KPAI menilai pola pemasaran produk tembakau dan rokok elektronik kini mengalami perubahan. Promosi tidak lagi hanya dilakukan melalui iklan konvensional, tetapi juga berkembang melalui media sosial dengan memanfaatkan algoritma digital, konten viral, figur publik, influencer, kreator konten, hingga visual yang dekat dengan karakter anak dan remaja.
“Kami melihat adanya upaya normalisasi penggunaan vape di ruang digital. Anak-anak dibentuk untuk menganggap vape sebagai bagian dari gaya hidup, simbol pergaulan, bahkan identitas anak muda. Pola seperti ini sangat mengkhawatirkan karena anak merupakan kelompok yang masih berada dalam proses perkembangan psikologis dan sangat mudah dipengaruhi oleh figur yang mereka kagumi,” tuturnya.
Menurut KPAI, ruang digital saat ini telah menjadi arena baru pemasaran produk zat adiktif. Apabila tidak diawasi secara serius, media sosial berpotensi menjadi ruang normalisasi perilaku merokok dan penggunaan rokok elektronik sejak usia anak.
KPAI juga menyoroti masih lemahnya penegakan hukum terhadap berbagai pelanggaran yang berkaitan dengan promosi produk tembakau dan rokok elektronik.
“Kita tidak boleh membiarkan muncul anggapan bahwa promosi vape kepada anak merupakan hal yang biasa atau tidak memiliki konsekuensi hukum. Negara harus hadir secara tegas. Perlindungan anak tidak boleh kalah oleh strategi pemasaran industri,” ungkap Jasra.
Atas persoalan tersebut, KPAI menyampaikan lima permintaan kepada berbagai pihak.
Pertama, aparat penegak hukum diminta menindak tegas setiap dugaan pelanggaran promosi produk tembakau dan rokok elektronik yang melibatkan atau menyasar anak.
Kedua, kementerian dan lembaga terkait diminta memperkuat implementasi Undang-Undang Kesehatan beserta seluruh peraturan pelaksanaannya mengenai pengendalian produk tembakau dan rokok elektronik.
Ketiga, platform media sosial diminta memperkuat sistem pengawasan serta segera menurunkan konten yang melibatkan anak dalam promosi produk zat adiktif.

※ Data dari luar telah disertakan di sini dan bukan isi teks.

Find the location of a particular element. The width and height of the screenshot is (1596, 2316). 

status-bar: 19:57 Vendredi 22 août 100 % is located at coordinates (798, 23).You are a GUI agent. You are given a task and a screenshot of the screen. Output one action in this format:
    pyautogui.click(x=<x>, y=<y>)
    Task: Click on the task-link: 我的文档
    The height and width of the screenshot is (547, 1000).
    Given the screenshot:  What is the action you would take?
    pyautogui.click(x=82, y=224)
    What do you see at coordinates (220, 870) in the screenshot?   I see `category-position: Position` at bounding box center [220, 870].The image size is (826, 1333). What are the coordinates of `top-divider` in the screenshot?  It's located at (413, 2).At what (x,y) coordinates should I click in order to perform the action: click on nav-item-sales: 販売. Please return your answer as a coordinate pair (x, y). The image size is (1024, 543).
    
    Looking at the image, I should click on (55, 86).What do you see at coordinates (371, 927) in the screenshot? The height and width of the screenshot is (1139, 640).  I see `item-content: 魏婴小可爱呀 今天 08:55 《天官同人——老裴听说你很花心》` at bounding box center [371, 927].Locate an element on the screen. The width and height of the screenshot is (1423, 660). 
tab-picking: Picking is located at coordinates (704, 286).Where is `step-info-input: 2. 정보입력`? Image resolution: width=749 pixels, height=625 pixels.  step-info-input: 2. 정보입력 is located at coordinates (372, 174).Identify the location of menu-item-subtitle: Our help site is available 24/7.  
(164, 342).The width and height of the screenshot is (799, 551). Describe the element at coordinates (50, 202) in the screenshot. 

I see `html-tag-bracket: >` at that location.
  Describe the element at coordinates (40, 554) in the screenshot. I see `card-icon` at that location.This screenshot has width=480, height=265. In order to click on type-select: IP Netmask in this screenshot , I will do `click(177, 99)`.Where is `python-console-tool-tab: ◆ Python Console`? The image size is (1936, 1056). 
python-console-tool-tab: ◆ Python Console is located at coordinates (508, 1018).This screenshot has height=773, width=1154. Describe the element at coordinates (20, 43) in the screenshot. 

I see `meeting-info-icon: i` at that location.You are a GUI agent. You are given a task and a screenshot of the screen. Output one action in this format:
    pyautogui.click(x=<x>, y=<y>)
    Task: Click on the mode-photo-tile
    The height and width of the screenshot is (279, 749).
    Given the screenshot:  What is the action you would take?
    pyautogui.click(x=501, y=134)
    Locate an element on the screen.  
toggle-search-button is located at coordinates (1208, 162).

Keempat, figur publik, influencer, kreator konten, dan agensi digital diminta menghentikan segala bentuk promosi vape yang dapat menjangkau atau memengaruhi anak dan remaja.
Kelima, orang tua, sekolah, dan masyarakat diminta meningkatkan literasi digital serta memperkuat pengawasan terhadap aktivitas digital anak.
Sebelumnya, Bigmo dilaporkan ke Polda Metro Jaya setelah aksinya mengajak sejumlah anak di bawah umur untuk mempromosikan liquid vape melalui tayangan live streaming.
Dugaan tersebut kemudian mendapat perhatian KPAI karena dinilai berkaitan langsung dengan perlindungan anak dari paparan promosi produk zat adiktif di ruang digital.
KPAI berharap aparat penegak hukum dan seluruh pemangku kepentingan dapat mengambil langkah tegas agar ruang digital tidak menjadi sarana pemasaran produk yang berpotensi memengaruhi anak dan remaja.